Memikat Generasi Cerdas dan Kreatif Menjadi Guru
Yohanes Nugroho Widiyanto, DOSEN UNIKA WIDYA MANDALA, SURABAYA
Sumber
: KOMPAS, 26 November 2011
Usaha
pemerintah dan DPR untuk meningkatkan kualitas pendidikan lewat peningkatan
harkat dan martabat guru pantas dihargai. Kini para guru yang bersertifikasi
mulai bisa tersenyum dengan membaiknya pendapatan mereka.
Kebijakan
terhadap guru yang sedang bertugas ini (in-service teachers) harus diiringi
langkah yang konkret terhadap para calon guru (pre-service teachers). Puluhan
tahun profesi guru jadi profesi yang tidak menarik para generasi cerdas dan
berbakat karena tak adanya jaminan kesejahteraan bagi mereka. Tantangan memikat
siswa SMA/K terbaik sebagai calon guru semakin berat apabila kita tidak paham
ciri khas mereka yang diidentifikasi sebagai generasi Y dan Z.
Wacana
tentang perbedaan generasi (baby boomers, X, Y, dan Z) memang menunjuk pada
situasi di Amerika Serikat sehingga tidak sungguh-sungguh menggambarkan kondisi
di Indonesia. Akan tetapi, pengaruh globalisasi yang sangat kuat membuat wacana
ini juga menampakkan wajahnya dalam diri para generasi muda kita walaupun
mungkin terjadinya ”terlambat” satu dekade sesudahnya. Di negara asalnya,
generasi Z adalah generasi yang lahir pasca-1996, sedangkan generasi Y lahir
pada 1981-1995.
Kenneth
Young (2009) menyarikan ciri khas generasi Y dan Z dibandingkan generasi
sebelumnya sebagai berikut. Generasi ini sangat dipengaruhi keberadaan
internet. Bahkan, generasi Z digambarkan sebagai digital native, di mana mereka
sudah akrab dengan dunia digital sejak masih usia dini. Sudah jamak terjadi,
sejak belum mengenal baca tulis (literasi) sekalipun mereka sudah memainkan
gadget-gadget digital dalam bentuk video game saat mereka menunggu naik pesawat
atau dalam perjalanan di mobil.
Salah
satu ciri khas mereka adalah kemampuan melakukan berbagai pekerjaan dalam waktu
bersamaan. Misalnya, saat mengerjakan pekerjaan rumah dari sekolah, mereka
mencari informasi lewat internet sambil mendengarkan musik lewat iPod dan
sesekali memperbarui status mereka di Facebook atau Twitter atau memberikan
komentar pada status teman mereka.
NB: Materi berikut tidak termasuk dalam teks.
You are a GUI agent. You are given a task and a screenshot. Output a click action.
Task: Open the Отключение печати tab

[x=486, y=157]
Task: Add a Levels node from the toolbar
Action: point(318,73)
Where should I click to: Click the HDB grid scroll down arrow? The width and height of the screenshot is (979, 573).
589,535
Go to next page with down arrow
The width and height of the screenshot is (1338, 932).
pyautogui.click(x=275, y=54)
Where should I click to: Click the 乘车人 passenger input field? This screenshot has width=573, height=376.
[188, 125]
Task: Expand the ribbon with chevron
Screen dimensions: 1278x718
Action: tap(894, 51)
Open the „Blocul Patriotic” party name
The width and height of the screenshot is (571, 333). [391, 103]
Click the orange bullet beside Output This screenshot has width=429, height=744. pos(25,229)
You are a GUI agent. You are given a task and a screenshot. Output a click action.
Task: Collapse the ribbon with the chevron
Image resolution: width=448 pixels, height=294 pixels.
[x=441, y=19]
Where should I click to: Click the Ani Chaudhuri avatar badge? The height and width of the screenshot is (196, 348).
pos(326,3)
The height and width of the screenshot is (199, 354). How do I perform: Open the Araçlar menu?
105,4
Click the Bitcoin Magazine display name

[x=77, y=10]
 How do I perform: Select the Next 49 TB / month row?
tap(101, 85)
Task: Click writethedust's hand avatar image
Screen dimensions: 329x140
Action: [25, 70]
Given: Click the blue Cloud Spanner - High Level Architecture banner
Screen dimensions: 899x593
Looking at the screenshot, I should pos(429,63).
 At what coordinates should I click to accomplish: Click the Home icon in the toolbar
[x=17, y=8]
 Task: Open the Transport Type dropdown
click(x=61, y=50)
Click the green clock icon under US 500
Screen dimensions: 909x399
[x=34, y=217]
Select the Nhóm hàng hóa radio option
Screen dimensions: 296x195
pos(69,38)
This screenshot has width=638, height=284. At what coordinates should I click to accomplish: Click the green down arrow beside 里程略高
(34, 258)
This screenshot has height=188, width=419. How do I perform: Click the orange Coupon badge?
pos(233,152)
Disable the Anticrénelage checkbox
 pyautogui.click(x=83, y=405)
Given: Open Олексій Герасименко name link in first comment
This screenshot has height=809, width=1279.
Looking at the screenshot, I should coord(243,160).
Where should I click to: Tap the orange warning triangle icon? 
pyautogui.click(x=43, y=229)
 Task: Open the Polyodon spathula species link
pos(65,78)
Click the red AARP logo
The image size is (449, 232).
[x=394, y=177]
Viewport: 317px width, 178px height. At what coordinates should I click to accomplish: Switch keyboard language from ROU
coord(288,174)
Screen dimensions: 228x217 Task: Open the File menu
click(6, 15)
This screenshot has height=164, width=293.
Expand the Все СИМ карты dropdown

Tidak heran apabila saat berselancar di dunia
maya mereka membuka begitu banyak laman dalam waktu bersamaan.
Dalam
soal kerja, generasi ini sangat menyukai tantangan. Mereka ulet dan sangat
menghargai kepemimpinan yang kolaboratif. Kalau Anda ingin membuat mereka
termotivasi dalam kerja, pesan yang mereka inginkan adalah: ”Anda akan bekerja
bersama dengan rekan lain yang cerdas dan kreatif seperti Anda”.
Perlu Tantangan
Dengan
karakteristik seperti ini, sejauh mana profesi guru bisa memikat mereka?
Seiring
dengan perbaikan kesejahteraan guru, ada potensi untuk memikat bagian terbaik
dari generasi Y dan Z ini jadi calon guru. Akan tetapi, tanpa usaha sejumlah
pihak, jangan salahkan kalau generasi guru mendatang hanya akan diperebutkan
oleh calon guru kelas dua atau mereka yang sekadar mencari aman sehingga tak
memiliki usaha maksimal untuk mengembangkan diri dan profesinya.
Pihak
yang paling dekat dalam memikat para calon guru ini adalah para guru itu
sendiri. Menjadi pertanyaan besar: apakah para guru juga beradaptasi dengan
karakteristik siswa yang mereka ajar ataukah masih bersikeras memakai cara dan
alat dari ”zaman batu” dalam menyampaikan pengajaran di kelas? Apakah para guru
masih fobia akan teknologi dengan hanya menggunakan papan tulis dan kapur dan
tidak memperkaya dalam menggunakan alat peraga semacam powerpoint atau smart
board?
Juga,
apakah para guru hanya menggunakan buku pegangan dalam mengajar dan memberi
pekerjaan rumah, ataukah meminta siswa menggunakan internet sebagai sumber
informasi yang kaya? Apakah para guru juga berkomunikasi dengan siswa dan
orangtua siswa lewat blogging atau microblogging sehingga siswa merasa jadi
bagian dari komunitas yang dibangun para guru tersebut di luar batas-batas
tembok ruang kelas? Keterampilan guru dalam memanfaatkan fasilitas digital
dalam proses belajar-mengajar sehari-hari akan membuat para digital native ini
merasa tertantang untuk menekuni profesi ini, yang memberi keleluasaan kepada
mereka untuk tumbuh dan berkembang.
Pihak
kedua yang paling bertanggung jawab: lembaga pendidikan tenaga kependidikan,
negeri maupun swasta, yang menyiapkan calon guru. Para pengelola harus
menampilkan wajah percaya diri bahwa lembaganya menampung putra-putri terbaik.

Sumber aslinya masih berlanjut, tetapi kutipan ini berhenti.